Lola Rodríguez de Aragón was born on 29 September 1910 in Logroño, although she later claimed Cádiz as her birthplace. Her parents, Dolores Aragón Ortigosa and Horacio Rodríguez Martínez, had eight children, with Lola being the eldest. The family moved to Cádiz in 1918, where Lola began studying piano and solfeggio at the Santa Cecilia Academy at the age of seven. By age 10, she performed as a soloist with the academy's choir. In late 1921, the family relocated to Zaragoza, where Lola continued her piano education. In June 1922, her brother Pepe died in Zaragoza, followed shortly after by her cousin Juan.

The family's fate was once again altered in the fall of 1925 when they relocated to La Coruña. It was then that Lola, then 15 years old, started taking voice lessons from the singer and instructor Bibiana Pérez. At the age of 16, she performed her first public concert in the Teatro Rosalía de Castro in La Coruña in the spring of 1927. Pérez's students take part in the show, and she achieved great success. Her family relocated to Madrid in September 1928, when Horacio, her father, was named the Marquess of Casa Domecq's representative in Madrid, Galicia, and Portugal.

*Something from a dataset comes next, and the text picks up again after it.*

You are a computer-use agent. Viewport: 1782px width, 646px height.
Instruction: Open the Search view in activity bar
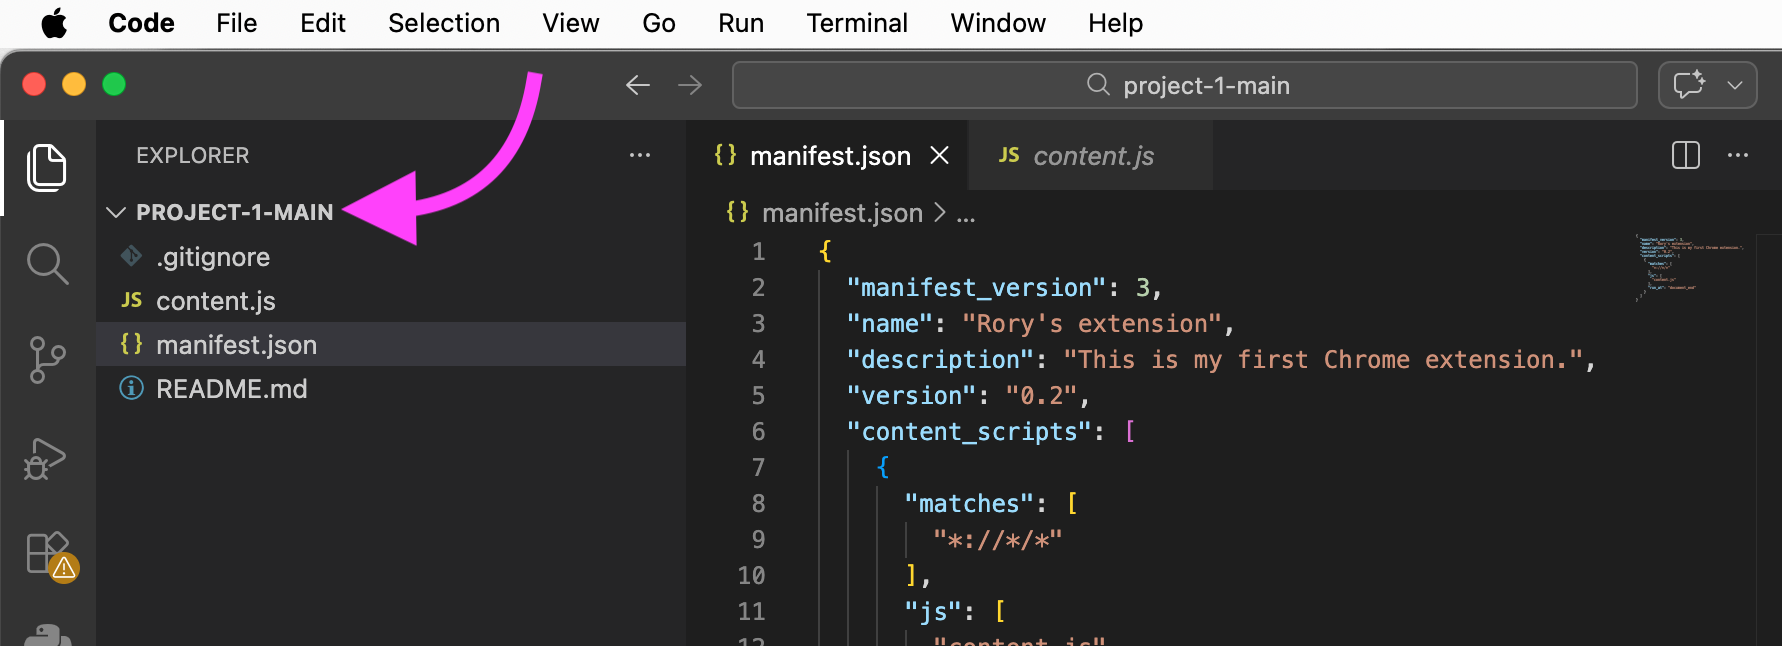click(x=47, y=264)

Lola first met composer Joaquín Turina at his Madrid home in the summer of 1930, where her singing impressed him greatly. Turina later dedicated several compositions to her. She pursued advanced musical studies in Madrid, learning composition and harmony from Turina, piano from José Cubiles, and singing from Ida Gobatto. Turina encouraged Lola to continue her vocal studies abroad, leading her to Paris where she studied French concert repertoire during the winters of 1934 and 1935. In Paris, she worked with Russian vocalist Anna El-Tour and Claire Croiza on French vocal repertoire, and she formed connections with composer Joaquín Nin and his wife. Additionally, Lola received advice on singing operatic repertory from María Barrientos while in Paris.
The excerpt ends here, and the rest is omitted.